The article explains:
Legal scholars say the operation serves as an intriguing test case of the use of shell companies.
The tactics "raise moral and ethical questions about how entities can be used," says Joshua Fershee, a contract law professor at the University of North Dakota.
Others, including Chesapeake, defend the need to use shell companies and front companies - contractors with local ties who do business on behalf of a larger corporation. John Lowe, a professor of energy law at Southern Methodist University, calls it "business as usual."
(Side note: I'm really a business and energy law professor, not a contracts professor.) From the quote, it may appear that John Lowe and I disagree, but I don't suspect we do. I stand by my quotes -- I do think the apparent use of a smaller shell company in this case raises some moral and ethical questions, as well as legal ones. But I, too, believe that larger corporations can and should be able to use smaller companies for a variety of ends, including creating local ties and managing the larger entity's risk. Still, there are boundaries.
The MSNBC article title notes that promises weren't kept, but "it's all legal." I'm not sure that's true in this case, but it's true it is legal to use smaller entities to manage risk. That shouldn't be a problem. That doesn't mean it's legal to commit fraud. So, for example, if the large entity created a small entity to take out leases and speculate on the land, it's probably legal. The entity can create a company to try new ventures like any of the rest of us. If, on the other hand (and as an example), the entity created a small LLC, instructed the LLC to draft leases with specific flaws or otherwise use deceptive practices so that the entity would only need to pay if the shale play was viable, that could certainly be a problem.
Furthermore, if the smaller entity was created to act as agent for the large entity, there may be liability for the larger entity as principal. And if the smaller entity were an alter ego of the larger entity, there may be a veil piercing opportunity if the smaller entity doesn't have the funding necessary to cover its debts. (Whether veil piercing is proper here is different than whether it's possible.)
One of the complaints here is that the large entity used a small "local" company to entice landowners to do business with the local entity over other companies.
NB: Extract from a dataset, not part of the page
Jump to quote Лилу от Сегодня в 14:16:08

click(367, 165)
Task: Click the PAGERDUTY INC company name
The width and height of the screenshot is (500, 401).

Of course, if it were so important that the landowner work with a local person solely, the landowner could contract for that protection by limiting transferability or adding some other change in control provision. That would reduce the value of the lease, but if it matters that much, ask for it. If you take the local person at his or her word, then you have signed up for the risk that your ability to judge character wasn't that good.
Ultimately, I can't tell whether this is a case of lessors wanting more than they bargained for or if it's a case of a large entity using a subsidiary lessee to speculate without taking on any concomitant risk. Frankly, it sounds like a little of both, but the facts available are limited.
Last July, when Reuters published another of story in a series on the use of shell companies, I said this:
[Another] thing worth mentioning is that corporations and LLCs are not inherently evil. Sure they can be used to help facilitate some bad things, but it doesn't take a corporation or an LLC to do evil. Individuals, sole proprietorships, and partnerships can all be pretty scummy, too. It has to do with the people running them, not an entity form.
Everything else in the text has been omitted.